Their families’ stories keep Armenia alive

Their families’ stories keep Armenia alive

Armenian-Americans in Rhode Island will mark the anniversary of the
1915 genocide with a candlelight march, a night of music and stories,
and a youth day.

01:00 AM EDT on Sunday, April 17, 2005

BY ELIZABETH GUDRAIS
Journal Staff Writer

Atrocities. Great misfortune. Tragic events. To Armenians, they are
nothing more than euphemisms.

“Every time somebody denies that the genocide happened, it’s like
perpetrating the crime against the victims all over again,” says
Pauline Getzoyan, a Lincoln resident helping to organize the 90th
anniversary commemoration of the 1915 Armenian genocide.

Armenians remember their collective grief each April 24, with bigger
commemorations on 10-year anniversaries. This year will probably be
the last 10-year marker that includes firsthand survivors’ stories.

Getzoyan’s grandmother, Margaret DerManuelian, is already gone. She
died in 2002. So Getzoyan will tell her story. At the commemoration on
Saturday, Getzoyan will don her grandmother’s shawl, take up her
black-veined turquoise worry beads, and tell a story so horrific her
grandmother didn’t speak of it for years.

Getzoyan will recount how in 1915, DerManuelian, then a 6-year-old
living in the Ottoman sanjak, or district, of Palu, discovered her
father’s dead body, decapitated by Ottoman soldiers.

Next weekend’s events are about remembering, but they’re also about
getting recognition.

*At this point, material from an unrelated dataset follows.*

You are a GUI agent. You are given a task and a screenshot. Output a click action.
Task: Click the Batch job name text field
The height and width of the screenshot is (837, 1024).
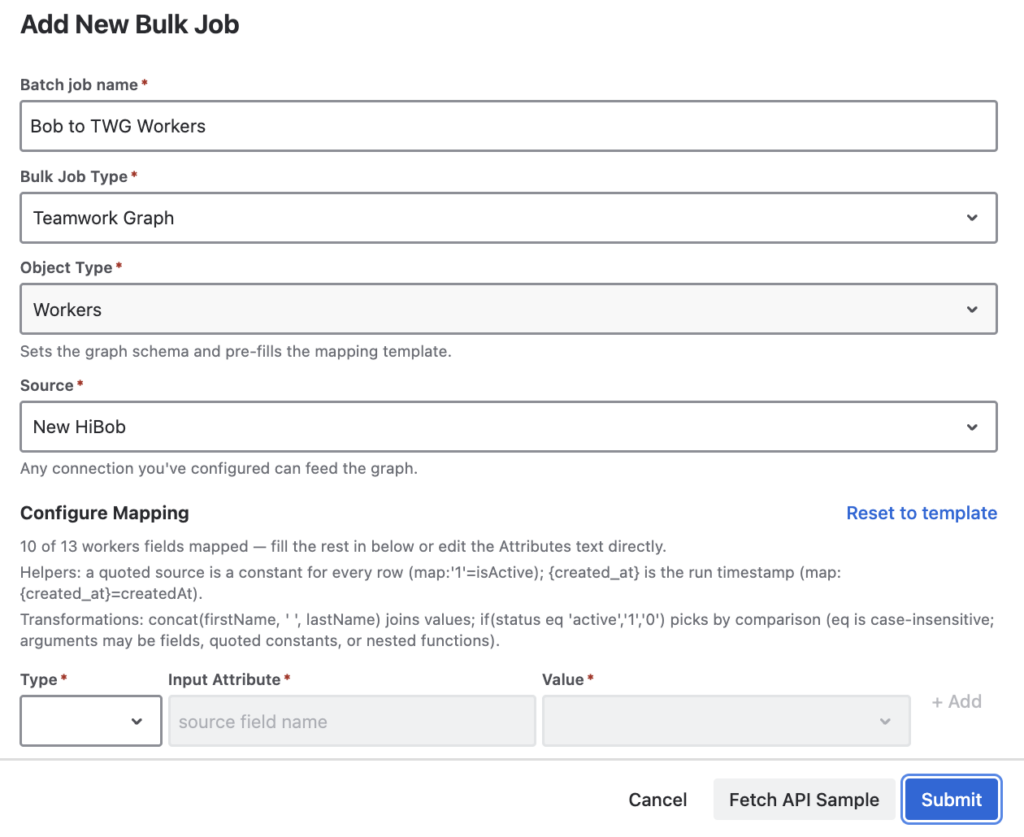tap(508, 126)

Getzoyan, who is 43 and teaches fourth grade at
Central Elementary in Lincoln, co-organized a symposium at Rhode
Island College in March, to guide teachers in adding genocide
education to their curriculum. She is part of the Armenian National
Committee, which lobbies Congress and the president to recognize that
the word genocide applies to the Armenian killings of 1915. An
estimated 1.5 million Armenians perished at Ottoman hands.

Some countries, including France, Switzerland and Greece, have
officially recognized the Ottoman killing of Armenians in 1915 as
genocide. Turkey and the United States are not among those countries.

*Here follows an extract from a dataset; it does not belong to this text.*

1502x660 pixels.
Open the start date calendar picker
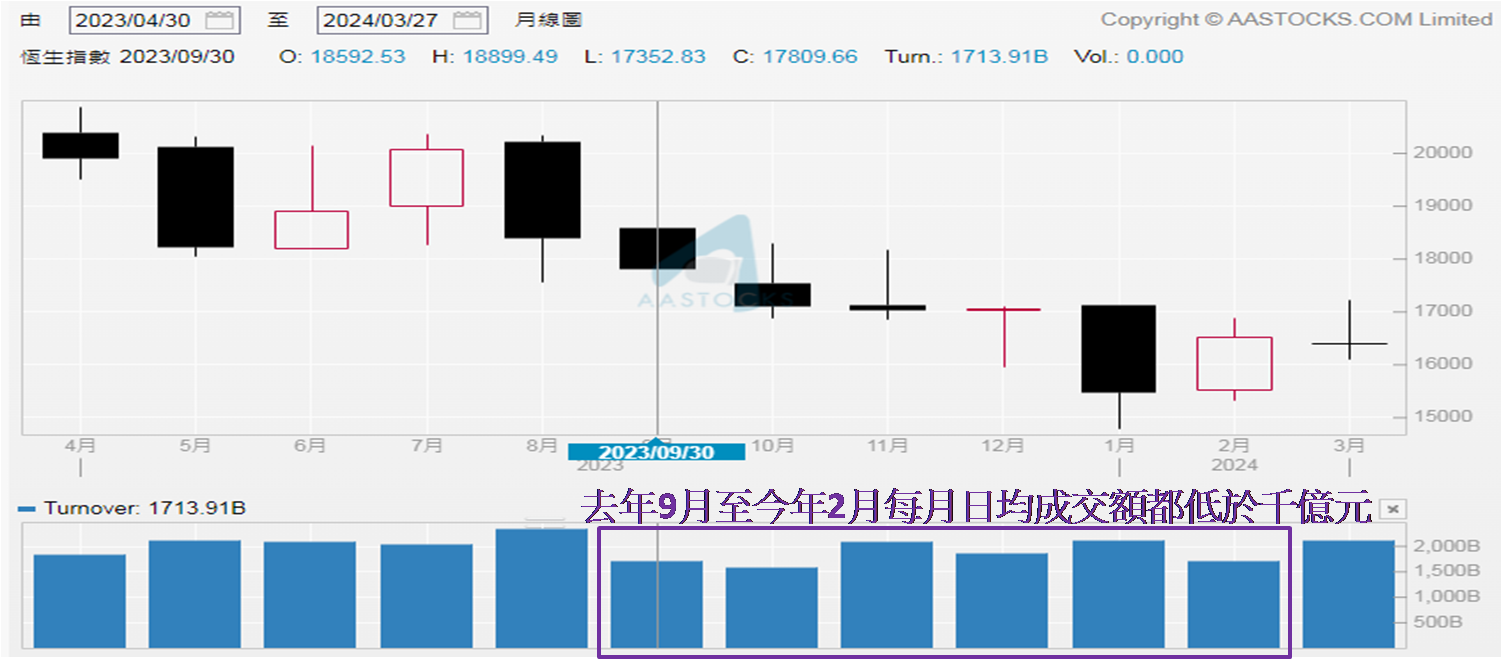[219, 20]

ARMENIANS REMEMBER April 24, 1915, as the day the genocide started. On
that day, more than 200 Armenian intellectuals and community leaders
were killed in Constantinople.

This year, April 24 falls on a Sunday. Many of Rhode Island’s
estimated 10,000 Armenian-Americans will go to New York City for
commemoration events in Times Square. Providence will have its own
event, at the North Burial Ground on North Main Street, at a monument
with the skull of an unidentified 12-year-old Armenian boy sealed
inside.

The skull, recovered from the Der-el-Zor desert in what is now Syria,
may seem a morbid symbol. But that’s the point. Ninety years later,
the genocide “still has the power to shock us,” says Adam Strom, a
scholar who will speak at the ceremony.

Strom, the principal writer and editor of Crimes Against Humanity and
Civilization: The Genocide of the Armenians, a resource book for
teachers, is on staff at Facing History and Ourselves, a Brookline,
Mass.-based organization that creates teaching aids and provides
guidance on “questions of tolerance and social responsibility,” in
Strom’s words.

Strom believes recognizing the Armenian genocide is crucial to help
Armenians and to prevent future atrocities.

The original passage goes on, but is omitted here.